Dawn: It’s reminiscent of George Orwell’s novel ‘1984’, but it’s real life – the US government’s extensive surveillance programme also applied to foreign citizens, and Pakistan is no exception.
As a result of the US government’s PRISM and Boundless Informant programme, nearly 13.5 billion pieces of “intelligence” were collected in Pakistan in just one month, including online information and telephone metadata, or information about the location, time, and duration of a phone call. In a country of 180 million, this could mean any number of people’s data could possibly have been checked any number of times.
Though the Foreign Office of Pakistan and the Pakistani Embassy in Washington DC have asked for an explanation from the US government, experts do not anticipate any change in the global monitoring programme.

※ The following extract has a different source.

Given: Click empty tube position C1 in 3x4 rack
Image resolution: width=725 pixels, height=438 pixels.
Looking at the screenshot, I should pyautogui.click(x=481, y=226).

Perhaps unsurprisingly, the recent disclosure by former contractor, Edward Snowden, about the expansive US espionage against its own people have sparked calls for protest by Americans – but spying on other countries perceived to be ‘sources of terrorism’ have not evoked a similar passion amongst the American public.
Yet, activists in Pakistan working to protect digital rights and privacy have criticised the US government’s program through an online petition that has been signed by groups including Bolo Bhi and the Digital Rights Foundation. The government of Pakistan has also responded to the revelations through the Foreign Office, which has requested an explanation from the US embassy in Islamabad. Further, Ahmed Hotiana, the spokesperson for the Pakistani Embassy in Washington DC, stated that “We have taken up the matter with the US to obtain more details on the programme and await their response.” This indicates that the Pakistani government’s reaction has also been relatively muted.